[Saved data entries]

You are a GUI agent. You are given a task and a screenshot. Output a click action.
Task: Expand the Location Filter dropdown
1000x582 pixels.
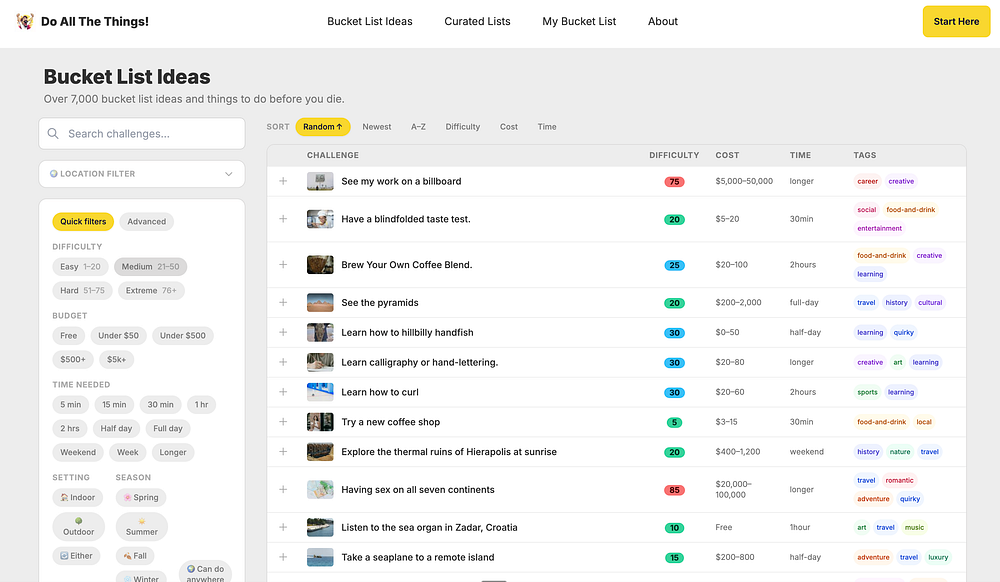click(142, 174)
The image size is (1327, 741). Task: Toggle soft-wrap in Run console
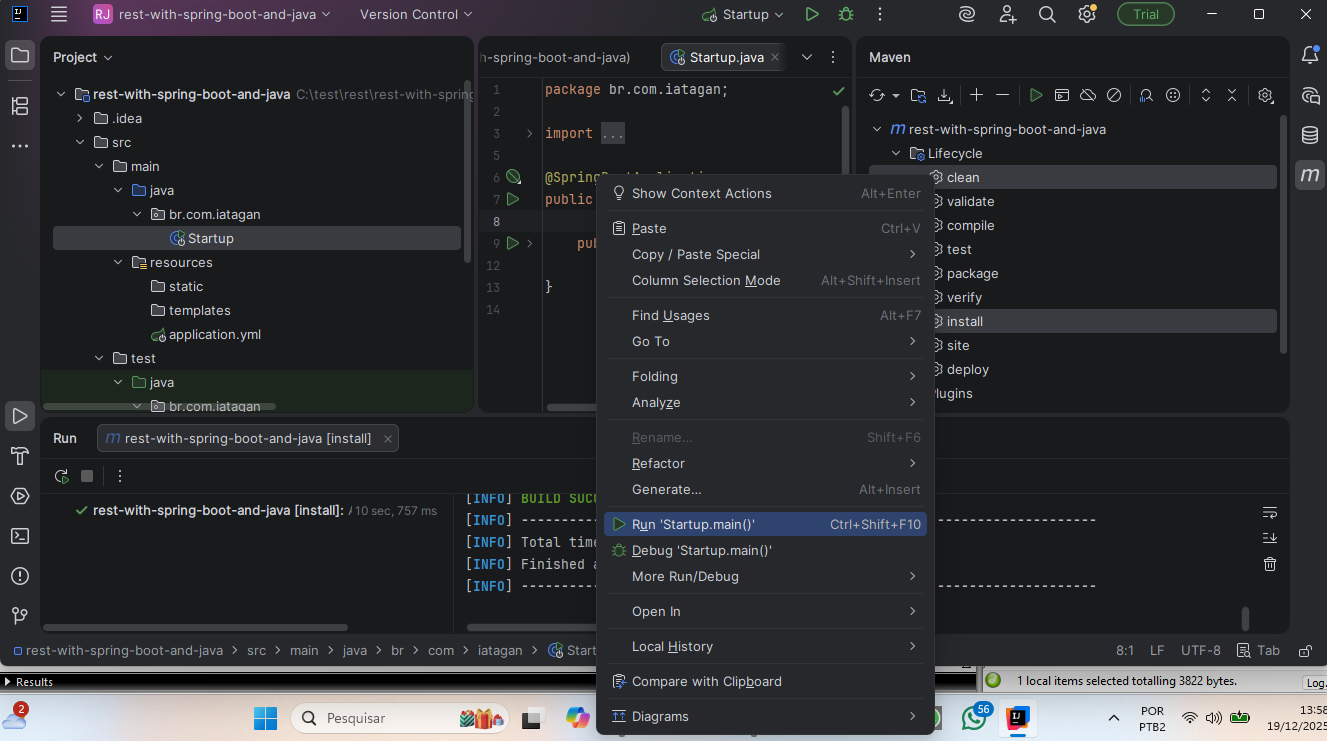coord(1270,513)
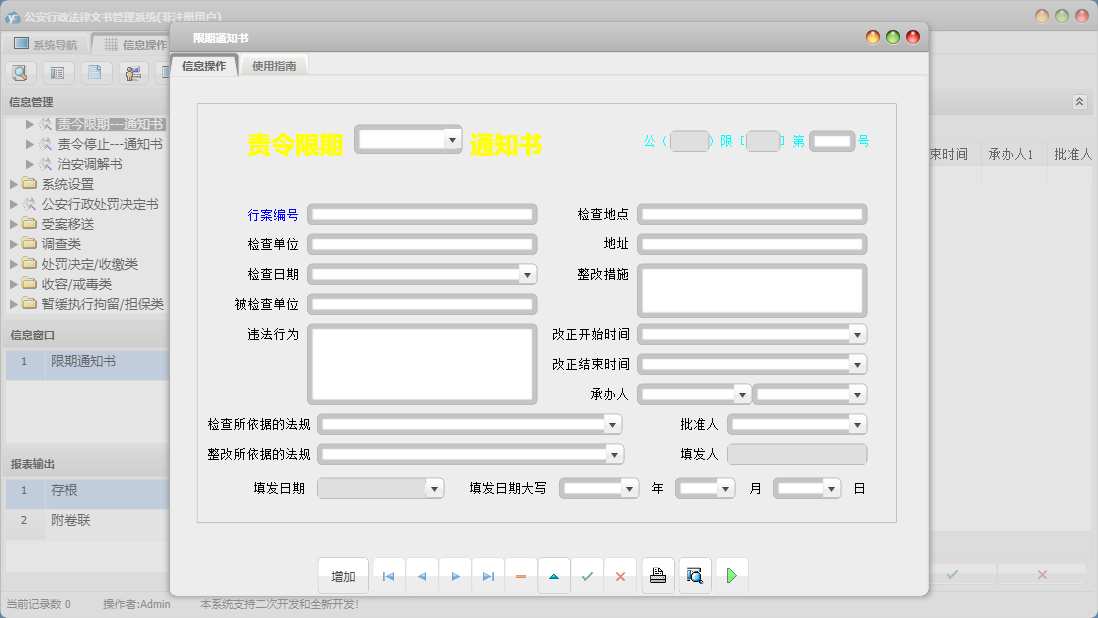Open print preview with the magnifier-document icon

click(x=695, y=575)
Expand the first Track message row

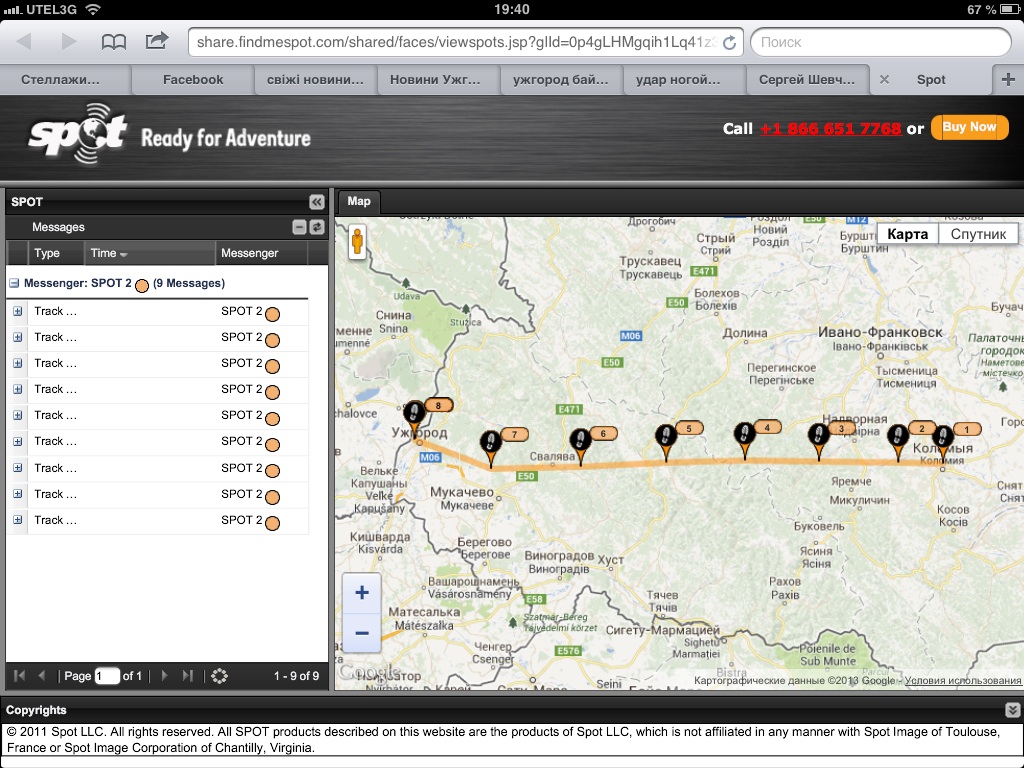tap(17, 311)
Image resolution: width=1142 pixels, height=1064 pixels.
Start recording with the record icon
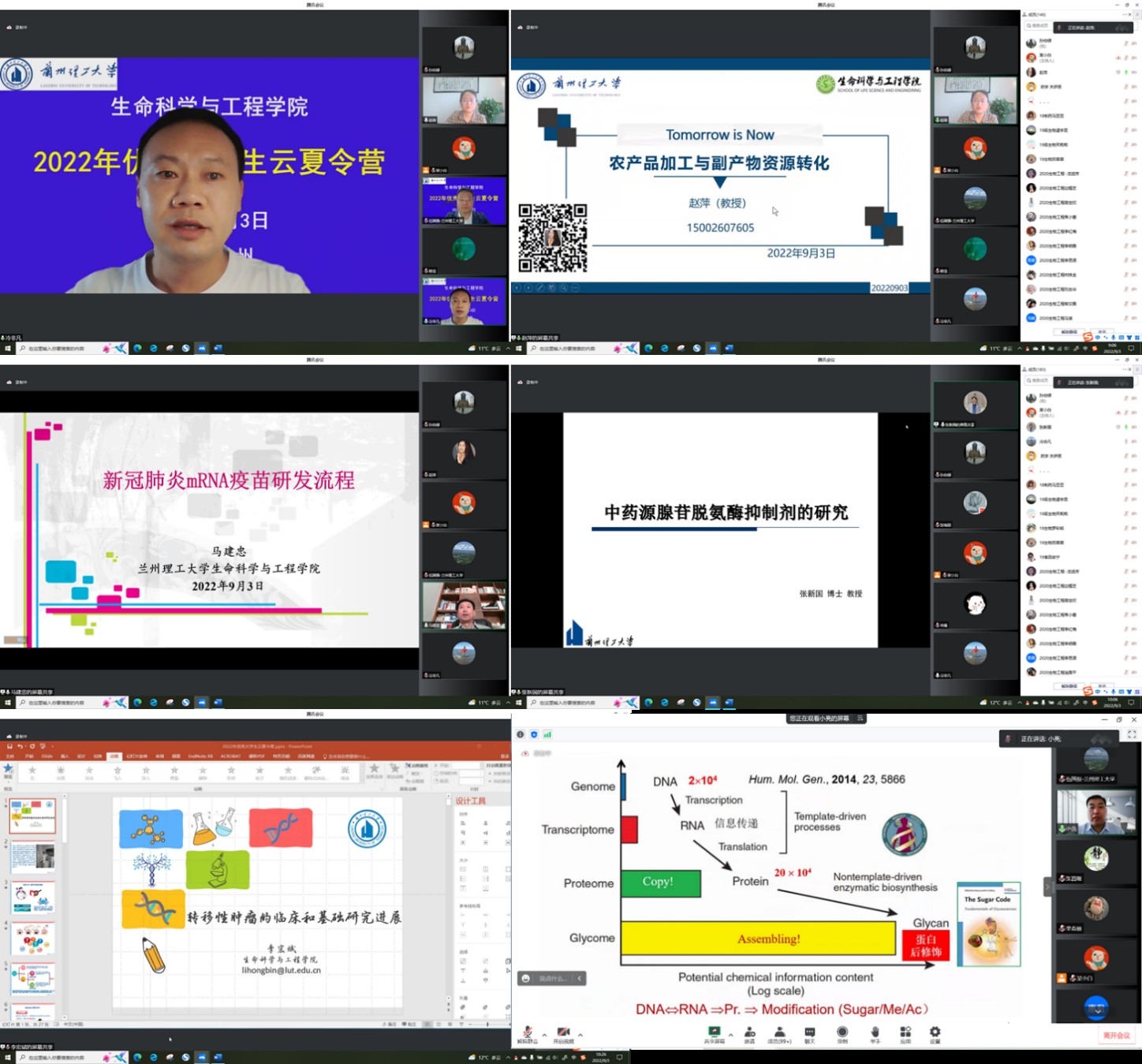tap(842, 1032)
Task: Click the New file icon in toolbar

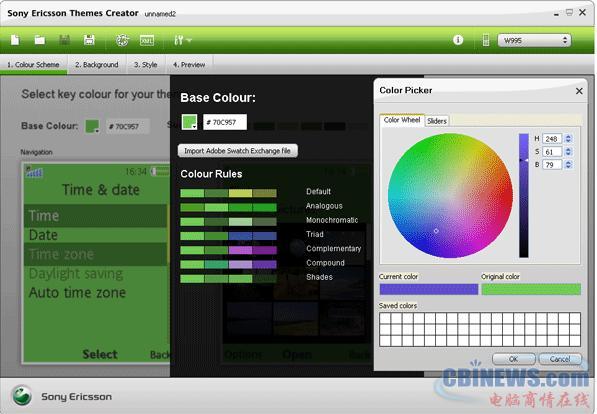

= TASK REQUIREMENTS =
Restate, word for word, the entries above, dropping any picture.

= ANSWER BELOW =
You are a GUI agent. You are given a task and a screenshot. Output a click action.
Task: Expand the Location Filter dropdown
1000x582 pixels.
click(142, 174)
The image size is (1327, 741). Task: Toggle soft-wrap in Run console
coord(1270,513)
Open print preview with the magnifier-document icon

click(x=695, y=575)
Expand the first Track message row

tap(17, 311)
Image resolution: width=1142 pixels, height=1064 pixels.
Start recording with the record icon
tap(842, 1032)
Task: Click the New file icon in toolbar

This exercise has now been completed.